On March 27, on-chain data reveals that the creator of the March 13 Euler Finance hack returned an additional $26.5 million in Ether to the Euler Finance deployer account.
An address connected to the attacker sent 7,738.05 ETH, which was proven to be worth $13.2 million, to the Euler deployer account at 6:21 PM UTC. A further address linked to the attacker transmitted the exact same amount to the same deployer account within the same block, totaling 15,476.1 ETH (or around $26.4 million) which was refunded to the Euler team.
The first wallet then made a second transaction for $10.7 million worth of Dai stablecoin to the deployer account at 6:40 PM UTC. With this, the combined value of the three deals reaches about $37.1 million.
These two addresses have both received cash from the “Euler Finance Exploiter 2” account, which appears to indicate that they are under the control of the hacker.
These exchanges come after a prior return on March 25 of 58,000 ETH, which was valued at approximately $101 million at the time. Since the hack, the attacker appears to have returned a total of over $138 million in cryptocurrency.
Euler Finance hack
On March 13, a vulnerability in the Ethereum-based crypto lending platform Euler Finance allowed for the loss of over $195 million in ETH and tokens from its smart contracts. Several Ethereum ecosystem protocols relied on Euler in one way or another, and at least 11 protocols have declared that the attack caused them indirect damages.

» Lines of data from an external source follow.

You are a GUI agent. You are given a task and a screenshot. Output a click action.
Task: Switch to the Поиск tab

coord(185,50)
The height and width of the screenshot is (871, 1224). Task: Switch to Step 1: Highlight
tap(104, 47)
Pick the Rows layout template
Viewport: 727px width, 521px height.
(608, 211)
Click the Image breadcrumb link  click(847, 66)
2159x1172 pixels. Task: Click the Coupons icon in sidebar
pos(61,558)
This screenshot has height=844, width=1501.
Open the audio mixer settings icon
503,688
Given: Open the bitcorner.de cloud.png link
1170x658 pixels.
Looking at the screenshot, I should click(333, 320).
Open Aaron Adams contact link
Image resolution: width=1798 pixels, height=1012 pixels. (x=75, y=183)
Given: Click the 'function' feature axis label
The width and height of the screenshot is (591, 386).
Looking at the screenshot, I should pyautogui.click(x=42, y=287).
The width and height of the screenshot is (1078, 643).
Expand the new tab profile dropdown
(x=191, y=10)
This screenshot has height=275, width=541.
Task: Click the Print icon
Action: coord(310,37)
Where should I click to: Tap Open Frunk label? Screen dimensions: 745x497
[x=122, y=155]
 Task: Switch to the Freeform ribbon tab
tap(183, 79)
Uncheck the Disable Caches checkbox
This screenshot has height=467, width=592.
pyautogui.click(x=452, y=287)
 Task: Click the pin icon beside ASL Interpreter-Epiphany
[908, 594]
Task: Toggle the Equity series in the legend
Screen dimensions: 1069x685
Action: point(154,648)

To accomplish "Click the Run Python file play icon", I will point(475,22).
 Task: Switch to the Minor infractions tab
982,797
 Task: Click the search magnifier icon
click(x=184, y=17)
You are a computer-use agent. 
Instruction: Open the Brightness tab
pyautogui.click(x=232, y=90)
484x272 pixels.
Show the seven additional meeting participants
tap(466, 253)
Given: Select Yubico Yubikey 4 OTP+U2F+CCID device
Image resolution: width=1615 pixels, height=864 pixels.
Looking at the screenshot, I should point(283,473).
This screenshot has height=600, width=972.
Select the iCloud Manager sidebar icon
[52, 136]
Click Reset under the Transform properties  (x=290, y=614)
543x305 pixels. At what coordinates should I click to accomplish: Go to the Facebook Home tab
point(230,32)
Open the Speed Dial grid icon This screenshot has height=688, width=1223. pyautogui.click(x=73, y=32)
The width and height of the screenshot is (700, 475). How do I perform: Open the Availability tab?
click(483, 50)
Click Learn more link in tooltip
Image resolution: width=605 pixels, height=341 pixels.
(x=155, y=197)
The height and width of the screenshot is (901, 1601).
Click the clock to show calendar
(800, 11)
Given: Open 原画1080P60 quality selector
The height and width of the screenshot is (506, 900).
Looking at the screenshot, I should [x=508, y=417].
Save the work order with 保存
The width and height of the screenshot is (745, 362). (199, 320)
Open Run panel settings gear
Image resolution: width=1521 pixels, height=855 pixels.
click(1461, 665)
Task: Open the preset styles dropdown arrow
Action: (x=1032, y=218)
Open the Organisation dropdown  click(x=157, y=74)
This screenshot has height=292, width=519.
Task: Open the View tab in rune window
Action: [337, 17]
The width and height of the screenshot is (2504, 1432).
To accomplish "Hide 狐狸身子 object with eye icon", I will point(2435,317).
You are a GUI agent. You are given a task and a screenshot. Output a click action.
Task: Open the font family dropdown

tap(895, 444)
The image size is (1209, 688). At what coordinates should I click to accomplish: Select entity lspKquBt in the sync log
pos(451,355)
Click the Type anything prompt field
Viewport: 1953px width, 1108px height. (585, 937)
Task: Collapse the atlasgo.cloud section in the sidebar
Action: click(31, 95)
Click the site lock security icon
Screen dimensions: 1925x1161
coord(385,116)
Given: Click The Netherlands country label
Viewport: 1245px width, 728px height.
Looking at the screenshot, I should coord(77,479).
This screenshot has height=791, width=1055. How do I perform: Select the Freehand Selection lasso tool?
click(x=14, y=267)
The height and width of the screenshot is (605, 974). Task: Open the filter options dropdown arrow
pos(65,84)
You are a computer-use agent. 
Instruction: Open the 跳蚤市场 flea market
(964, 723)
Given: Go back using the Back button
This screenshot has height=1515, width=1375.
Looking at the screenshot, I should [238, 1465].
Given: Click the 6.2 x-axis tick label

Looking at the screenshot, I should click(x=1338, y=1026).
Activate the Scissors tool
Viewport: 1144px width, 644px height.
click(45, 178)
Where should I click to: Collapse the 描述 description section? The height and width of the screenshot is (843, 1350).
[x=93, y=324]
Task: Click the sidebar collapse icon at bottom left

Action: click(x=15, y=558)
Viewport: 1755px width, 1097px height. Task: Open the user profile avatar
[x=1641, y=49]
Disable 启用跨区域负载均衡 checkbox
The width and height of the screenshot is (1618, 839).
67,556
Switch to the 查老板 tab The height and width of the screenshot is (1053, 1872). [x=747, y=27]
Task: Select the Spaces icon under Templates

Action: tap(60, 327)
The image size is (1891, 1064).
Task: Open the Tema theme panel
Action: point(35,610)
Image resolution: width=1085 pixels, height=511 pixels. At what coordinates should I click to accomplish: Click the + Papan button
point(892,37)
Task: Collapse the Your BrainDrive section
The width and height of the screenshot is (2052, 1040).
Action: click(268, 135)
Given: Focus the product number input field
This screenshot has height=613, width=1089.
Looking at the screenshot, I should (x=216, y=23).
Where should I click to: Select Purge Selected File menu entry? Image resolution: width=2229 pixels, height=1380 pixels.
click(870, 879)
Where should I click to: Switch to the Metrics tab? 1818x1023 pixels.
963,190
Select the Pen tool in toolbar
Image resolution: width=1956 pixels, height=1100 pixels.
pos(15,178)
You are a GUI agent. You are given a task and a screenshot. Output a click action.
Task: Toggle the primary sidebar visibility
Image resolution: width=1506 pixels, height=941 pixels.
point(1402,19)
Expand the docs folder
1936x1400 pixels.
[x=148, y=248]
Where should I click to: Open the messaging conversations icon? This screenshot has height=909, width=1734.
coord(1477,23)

A flawed function that gave the attacker the ability to contribute their lent Dai to a reserve fund is what caused the exploit, according to an investigation by Slowmist. The attacker was able to drive their own account into insolvency by making this donation. The original account was subsequently liquidated at a substantial discount using another account, allowing the attacker to make money off of this discount.
After emptying Dai through the initial attack, the attacker then carried out the same maneuver for several tokens, taking more than $196 million out of the protocol.